INSTRUCTIONS TO FOLLOW:
Starting at the line that contains "The width and height of the screenshot is (266, 286)." and stopping after the line that contains "point(709,232)", reproduce the data below with "Notifications" substituted for "Event Subscriptions" and everything else unchanged.

DATA PROVIDED:
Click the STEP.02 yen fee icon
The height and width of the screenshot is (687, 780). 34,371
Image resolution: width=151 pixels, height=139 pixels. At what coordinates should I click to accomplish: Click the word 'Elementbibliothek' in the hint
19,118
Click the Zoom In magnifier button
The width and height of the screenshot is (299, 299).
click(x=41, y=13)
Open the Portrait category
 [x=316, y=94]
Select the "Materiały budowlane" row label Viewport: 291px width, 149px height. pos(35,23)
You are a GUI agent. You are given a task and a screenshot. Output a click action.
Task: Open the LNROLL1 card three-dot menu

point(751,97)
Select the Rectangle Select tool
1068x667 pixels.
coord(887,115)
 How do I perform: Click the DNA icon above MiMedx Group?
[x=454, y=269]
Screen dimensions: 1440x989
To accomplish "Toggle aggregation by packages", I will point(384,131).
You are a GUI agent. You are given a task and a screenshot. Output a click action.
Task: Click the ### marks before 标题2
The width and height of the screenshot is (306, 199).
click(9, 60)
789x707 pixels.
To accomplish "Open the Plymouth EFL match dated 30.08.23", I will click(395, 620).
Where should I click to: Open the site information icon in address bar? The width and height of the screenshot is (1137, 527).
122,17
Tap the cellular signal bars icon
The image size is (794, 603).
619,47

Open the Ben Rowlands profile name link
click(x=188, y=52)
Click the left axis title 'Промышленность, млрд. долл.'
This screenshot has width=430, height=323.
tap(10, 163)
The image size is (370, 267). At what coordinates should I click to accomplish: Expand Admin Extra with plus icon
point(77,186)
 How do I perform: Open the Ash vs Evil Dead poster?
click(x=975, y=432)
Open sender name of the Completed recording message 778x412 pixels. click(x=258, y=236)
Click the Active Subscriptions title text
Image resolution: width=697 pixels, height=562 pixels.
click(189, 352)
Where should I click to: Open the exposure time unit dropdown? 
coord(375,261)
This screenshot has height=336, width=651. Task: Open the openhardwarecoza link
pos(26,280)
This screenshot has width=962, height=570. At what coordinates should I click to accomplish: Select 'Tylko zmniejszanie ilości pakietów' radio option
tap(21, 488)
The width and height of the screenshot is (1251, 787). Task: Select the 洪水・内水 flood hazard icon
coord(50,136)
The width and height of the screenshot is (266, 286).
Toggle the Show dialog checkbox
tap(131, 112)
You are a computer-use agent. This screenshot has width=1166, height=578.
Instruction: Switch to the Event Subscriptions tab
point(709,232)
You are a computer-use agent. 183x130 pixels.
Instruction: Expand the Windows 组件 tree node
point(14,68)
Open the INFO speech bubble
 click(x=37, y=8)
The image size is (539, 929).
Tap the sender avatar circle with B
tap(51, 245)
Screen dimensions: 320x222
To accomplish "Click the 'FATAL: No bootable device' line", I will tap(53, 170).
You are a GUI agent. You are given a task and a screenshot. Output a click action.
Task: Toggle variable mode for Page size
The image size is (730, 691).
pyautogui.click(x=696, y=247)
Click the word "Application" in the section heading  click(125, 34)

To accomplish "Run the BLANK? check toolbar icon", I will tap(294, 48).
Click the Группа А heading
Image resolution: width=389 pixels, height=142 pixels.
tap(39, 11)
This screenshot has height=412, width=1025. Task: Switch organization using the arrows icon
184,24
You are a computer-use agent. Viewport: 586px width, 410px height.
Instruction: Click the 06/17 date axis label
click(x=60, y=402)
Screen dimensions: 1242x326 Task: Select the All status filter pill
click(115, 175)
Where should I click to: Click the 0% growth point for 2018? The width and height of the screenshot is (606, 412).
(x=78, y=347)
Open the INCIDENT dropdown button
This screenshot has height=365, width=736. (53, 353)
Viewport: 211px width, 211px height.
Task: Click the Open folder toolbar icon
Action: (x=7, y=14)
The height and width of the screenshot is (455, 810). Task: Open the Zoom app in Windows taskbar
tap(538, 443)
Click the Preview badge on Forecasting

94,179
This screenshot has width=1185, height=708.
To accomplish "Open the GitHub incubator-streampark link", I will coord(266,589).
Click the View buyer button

WRITTEN RESPONSE:
The width and height of the screenshot is (266, 286).
Toggle the Show dialog checkbox
tap(131, 112)
You are a computer-use agent. This screenshot has width=1166, height=578.
Instruction: Switch to the Notifications tab
point(709,232)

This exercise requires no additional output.